Wie eine dokumentare Beobachtung ist „Magda“ von Irma-Kinga Stelmach inszeniert. Der Film erzählt die Geschichte einer polnischen Arbeitsemigrantin, die über die Jahre zur Wanderin zwischen zwei Leben geworden ist. Zwischen einem wohlgeordneten Familienleben mit Mann und Tochter, dass es nur noch während ihrer Besuche daheim gibt. Und einem in Berlin, zu dem auch Zerstreuungen mit Freunden und ein Geliebter gehören. Dass und wie Magda von Berlin aus Kontakt zu Tochter und Mann mittels Webcam zu erhalten versucht, lässt die Fremdheit gegenüber dem Zuhause deutlich hervortreten.
Von Moderatorin Jeannette Eggert nach „Schlüsselreizen“ für die Stoffentwicklung befragt, antwortete Irma-Kinga Stelmach, der Film sei eng mit ihrer Biographie verknüpft. Die Regisseurin war als Kind in den 80ern mit ihren Eltern aus Polen nach Deutschland emigriert. Die Frage, was Menschen in der Fremde suchen, wurde für sie ausschlaggebend. Und auch das Thema Demenz beschäftigte sie seit langem: In ihrem ersten Dokumentarfilm ging es bereits um die Beziehung zwischen einer demenzkranken Mutter und ihrer Tochter.
„Philipp“ von Fabian Möhrke schildert die Geschichte eines pubertierenden Jungen, dessen Vater Bernd ihm bester Kumpel statt liebevoll begleitender Vater sein will. So entsteht zwischen dem alles verstehenden, alles verzeihenden Bernd und seinem Sohn eine Konkurrenz, in der Philipp stets unterliegt. Der Film erzählt, manchmal sehr komisch, von Philipps wachsender Hilflosigkeit. Am Ende weiß Philipp dieser nur zu entkommen, indem er sich unter den Zug wirft.

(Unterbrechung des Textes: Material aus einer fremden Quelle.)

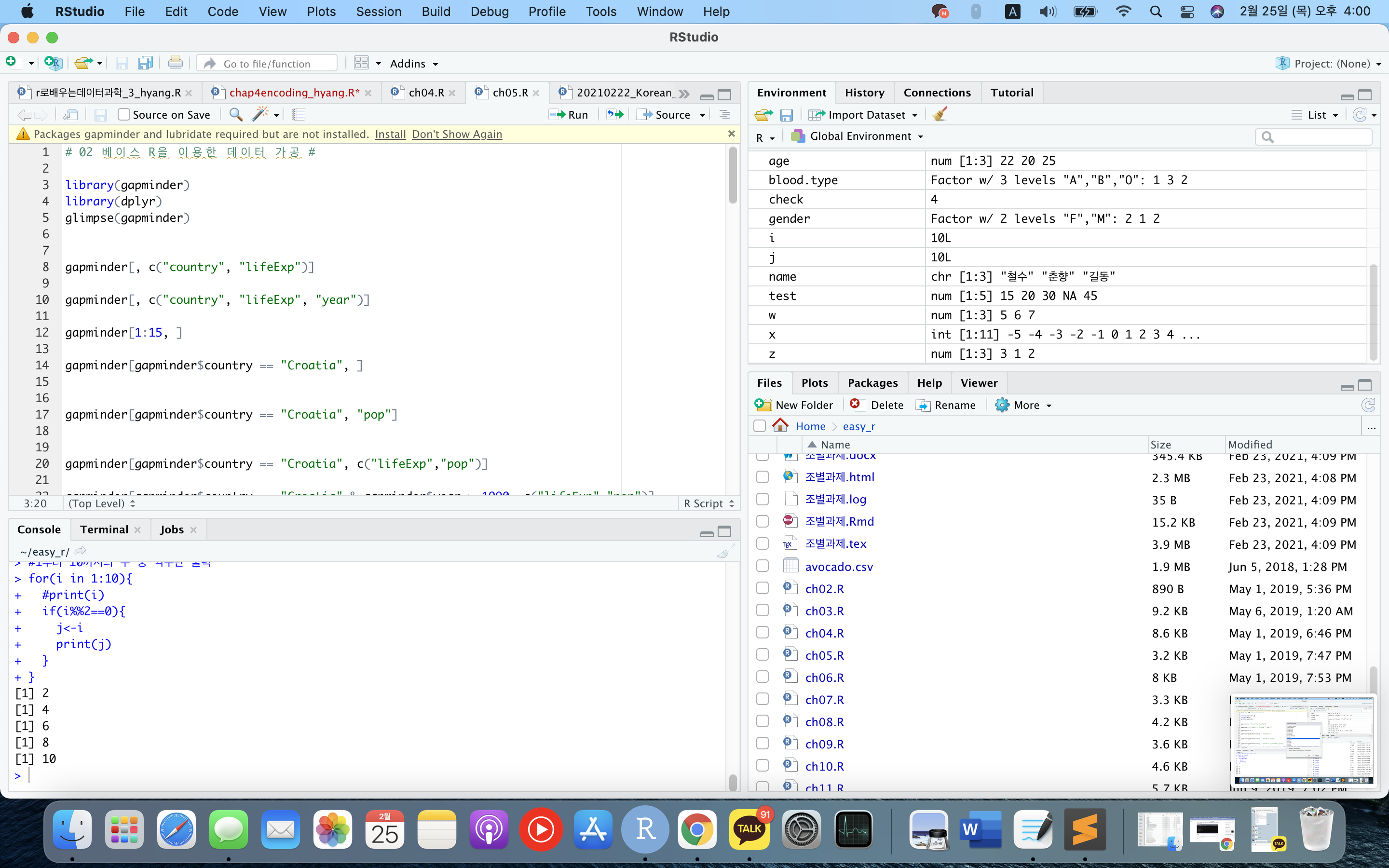This screenshot has width=1389, height=868.
Task: Click the Print current file icon
Action: 175,63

Auch in Fabian Möhrkes Filmgeschichte sind biographische Details eingeflossen. Der Selbstmord einer engen Freundin etwa. Und die Beobachtung von Eltern, die versuchen, die besten Freunde ihrer Kinder zu sein, die er – selbst ein junger Vater – auf dem Spielplatz machte. Wohin eine solche Haltung eigentlich führt, dieser Frage geht er mit seinem Film nach.

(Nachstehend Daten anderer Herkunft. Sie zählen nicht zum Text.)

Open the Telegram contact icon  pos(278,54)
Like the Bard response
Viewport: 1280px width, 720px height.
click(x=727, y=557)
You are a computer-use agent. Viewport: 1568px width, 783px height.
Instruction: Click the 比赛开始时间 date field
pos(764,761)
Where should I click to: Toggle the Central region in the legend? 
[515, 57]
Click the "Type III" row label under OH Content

Ursprünglich wollten Fabian Möhrke und Irma-Kinga Stelmach beide die Rollen in ihren Low-Budget-Produktionen, die auch immer auf der Selbstausbeutung der Beteiligten beruhen, mit Laien besetzen. Doch Fabian Möhrke machte die Erfahrung, das junge Laien auf die Frage, ob sie im Film mitspielen wollen, erstmal „Ja, cool!“ sagen, dann aber nicht zu den Probeaufnahmen kommen, weil sie Angst haben. Seine herausragenden Darsteller (Max Hegewald als Philipp und Hans-Jochen Wagner als Vater Bernd) fand er dann über den üblichen Weg bei Agenturen. Und Irma-Kinga Stelmach suchte unter Laien und Schauspieler und entdeckte dabei mit Schauspielerin Magdalena Morgan „ihre“ perfekte Magda und DEFA-Urgestein Doris Abeßer eine kraftvolle Besetzung für die demenzkranke Christa.
Beide Filme nahmen in diesem Jahr am „First Steps“, dem Wettbewerb um die besten Abschlussfilme deutschsprachiger Filmschulen, teil. Fabian Möhrke gewann für „Philipp“ den First Steps Award in der Kategorie Spielfilm bis 60 Minuten.